Properties are automatically injected before the constructor is called. This feature isn't possible in ES6, however, so you must use a transpiler to convert it to ES5. On the other hand, that means you don't need to do this common pattern all over the place:

class A {
    dependency1:IPropertyType;
    dependency2:IPropertyType;
    dependency3:IPropertyType;
    constructor( 
            dependency1:IPropertyType, 
            dependency2:IPropertyType, 
            dependency3:IPropertyType 
        ){
        this.dependency1 = dependency1;
        this.dependency2 = dependency2;
        this.dependency3 = dependency3;
    }
}

When you have lots of classes with lots of dependencies, this gets old fast.

If you're using Babel for transpiling, you can make use of the "transform-class-properties" plugin to put your injections inside the class:

class Cabbage extends IFood {

    static "@inject" = {
        color:"IColor"
    };

    eat(){
        console.log("eating " + this.color + " cabbage");
    }

}

Injection Tags

It is possible to use tags for disambiguation. In the following example, Doritos will get injected into the Mouth as food, but not as healthyFood.

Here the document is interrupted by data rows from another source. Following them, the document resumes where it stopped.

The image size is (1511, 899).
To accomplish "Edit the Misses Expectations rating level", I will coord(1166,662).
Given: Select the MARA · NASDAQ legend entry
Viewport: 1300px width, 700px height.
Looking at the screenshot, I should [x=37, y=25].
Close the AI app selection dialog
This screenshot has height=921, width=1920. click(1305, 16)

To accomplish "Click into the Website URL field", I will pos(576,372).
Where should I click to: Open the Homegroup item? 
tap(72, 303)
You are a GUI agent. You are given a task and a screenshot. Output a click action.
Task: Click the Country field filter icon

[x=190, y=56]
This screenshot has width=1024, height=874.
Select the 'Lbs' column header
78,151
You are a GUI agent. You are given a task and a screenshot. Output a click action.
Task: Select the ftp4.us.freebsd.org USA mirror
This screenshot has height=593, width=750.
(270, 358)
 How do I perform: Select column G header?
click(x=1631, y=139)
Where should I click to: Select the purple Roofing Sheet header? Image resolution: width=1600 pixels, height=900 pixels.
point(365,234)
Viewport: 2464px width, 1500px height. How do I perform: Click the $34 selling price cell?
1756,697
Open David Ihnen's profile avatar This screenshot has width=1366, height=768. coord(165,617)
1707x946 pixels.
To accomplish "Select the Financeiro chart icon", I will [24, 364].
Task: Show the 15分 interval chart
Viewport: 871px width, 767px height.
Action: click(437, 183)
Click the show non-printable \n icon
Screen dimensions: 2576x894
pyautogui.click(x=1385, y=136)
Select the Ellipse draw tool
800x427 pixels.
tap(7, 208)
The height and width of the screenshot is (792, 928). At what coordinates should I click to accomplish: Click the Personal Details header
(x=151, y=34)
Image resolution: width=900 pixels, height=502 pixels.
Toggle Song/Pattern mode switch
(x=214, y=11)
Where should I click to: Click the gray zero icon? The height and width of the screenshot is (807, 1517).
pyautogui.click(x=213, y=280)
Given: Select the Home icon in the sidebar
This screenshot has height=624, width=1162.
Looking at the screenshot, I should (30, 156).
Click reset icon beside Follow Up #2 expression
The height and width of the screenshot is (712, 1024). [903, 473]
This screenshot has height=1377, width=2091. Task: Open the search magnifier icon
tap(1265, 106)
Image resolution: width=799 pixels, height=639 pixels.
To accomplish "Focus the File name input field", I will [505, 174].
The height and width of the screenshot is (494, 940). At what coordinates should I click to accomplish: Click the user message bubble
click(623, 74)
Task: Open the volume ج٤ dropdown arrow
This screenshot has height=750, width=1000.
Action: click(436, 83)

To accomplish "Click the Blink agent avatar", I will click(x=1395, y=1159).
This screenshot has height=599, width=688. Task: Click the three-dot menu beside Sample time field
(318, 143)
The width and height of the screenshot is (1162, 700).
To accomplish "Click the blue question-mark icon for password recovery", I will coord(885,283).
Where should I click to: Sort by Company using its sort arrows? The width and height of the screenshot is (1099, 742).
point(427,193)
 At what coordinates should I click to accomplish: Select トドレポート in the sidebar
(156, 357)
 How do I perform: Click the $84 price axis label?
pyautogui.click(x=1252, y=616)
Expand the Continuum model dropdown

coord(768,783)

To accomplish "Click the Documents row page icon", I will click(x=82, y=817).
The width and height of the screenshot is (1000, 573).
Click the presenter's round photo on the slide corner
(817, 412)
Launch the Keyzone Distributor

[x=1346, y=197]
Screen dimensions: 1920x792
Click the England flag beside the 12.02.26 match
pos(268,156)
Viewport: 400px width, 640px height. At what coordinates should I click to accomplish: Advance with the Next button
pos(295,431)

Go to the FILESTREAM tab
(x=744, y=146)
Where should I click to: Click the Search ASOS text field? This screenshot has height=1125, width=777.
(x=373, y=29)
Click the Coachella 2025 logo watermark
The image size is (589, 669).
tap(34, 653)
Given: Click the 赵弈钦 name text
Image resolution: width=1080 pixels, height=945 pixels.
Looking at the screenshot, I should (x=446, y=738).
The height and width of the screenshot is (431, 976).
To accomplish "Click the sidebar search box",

// Mouths require things that look like IFood.
// IFood-like things go in the "food" property.
inject({ 
    food:IFood, // inject IFood, regardless of tags
    healthyFood:[IFood, {healthy:true}], // inject IFood tagged healthy
}).into( Mouth ); 

// register Doritos as a kind of IFood.
bind(Doritos).to(IFood);

// register Cabbage as healthy IFood.
bind(Cabbage).to(IFood).withTags({ healthy:true });

It is also possible to inject arrays of things with the syntax:

inject({foods:[ IFood,[] ]}).into( Mouth ); // inject all foods

Of course, this can be used together with tags and/or static properties:

static "@inject" = { foods:[ IFood,[], {tasty:true}] }; // inject all tasty foods

Strings as Interfaces & Explicit Injection Binding

Also visible in the example is that you can use names instead of interface classes. This allows you to do things like instancing classes from HTML or defining variations of a class:

// Believe it or not, Cabbage actually is food!
class Cabbage extends IFood {

    static "@inject" = {
        color:"IColor"
    };

    eat(){
        console.log("eating " + this.color + " cabbage");
    }
}

bind(Cabbage).to("PurpleCabbage").injecting( ["purple", "IColor"] );
bind(Cabbage).to("GreenCabbage").injecting( ["green", "IColor"] );

Here, two variants of Cabbage are defined, with different injections for the IColor type. This can be combined with tags for diferenciation or used with array injection, if you need all the different types of cabbage.